Seddigh’in Galeri Nev İstanbul’un sergi mekânına yayılan desenlerinden oluşan Feragat Serisi ise,sanatçının üretim sürecinde etkilendiği ve sıkça kullandığı imgelerden mahzen, pervane, tekerlek gibi nesneler arasındaki muhtemel birliktelikleri araştırıyor. Seddigh, her bir imgeyi dönüşümlü olarak pastel, akrilik, suluboya, mürekkepli kalem, linol baskı gibi tekniklerle yüzeye aktararak kendi tanımıyla ‘karakter değişimine’ uğratıyor. Her bir resim, sırasıyla bir önceki resimde bulunan malzeme ve biçimlerden feragat ederek yeni bir form kazanıyor ve böylece, serinin son parçası olan imge de bu sürecin sonunu imleyen bir sembole dönüşüyor. Bu özelliğiyle Feragat Serisi, İklim Müzesi’nde yer alan yerleştirmedeki safran soğanlarının davranışlarını ve yaşamsal döngüsünü andırıyor: Mutant bir bitki olarak kabul edilen safran soğanları, çiçeklenme döneminin ardından mor çiçekleri üretken tohum üretemiyor. Bu nedenle üreme yöntemi bakımından kısır olarak tanımlanan bu süreçte, her bir safran soğanı tıpkı Feragat Serisi’nde olduğu gibi eski formunu terk ederek yeniden doğuyor.
Candaş Şişman’ın iki mekâna yayılan ses yerleştirmesiyse, hem kabin içindeki filizlenme süreciyle hem de Seddigh’in tuvallerindeki üretim süreciyle ilişki kuruyor.
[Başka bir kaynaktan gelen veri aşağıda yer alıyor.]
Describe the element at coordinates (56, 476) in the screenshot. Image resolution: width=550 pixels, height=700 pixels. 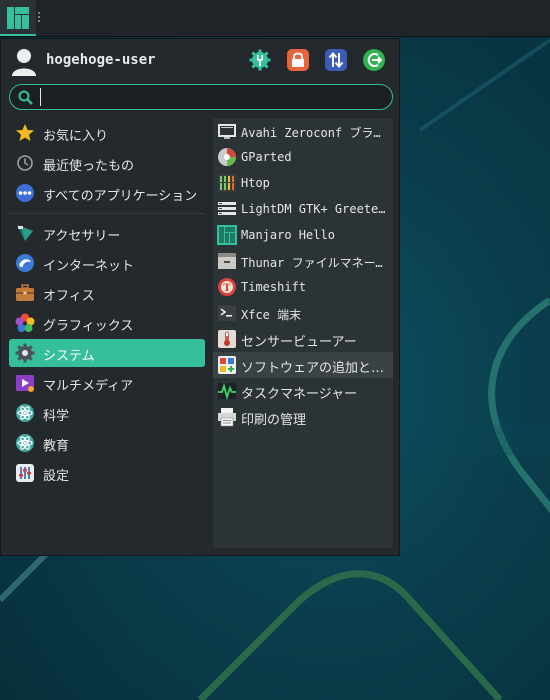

Bu aşamaların notasyon şeklinde okunup doğaçlanmasıyla üretilmiş seslerden oluşan çalışma, insan bedeninin hareketlerine ve ses kaynaklarına olan mesafesine göre değişken, kompozisyonel bir ses örüntüsü yaratarak katmanlı bir işitsel deneyim sunuyor.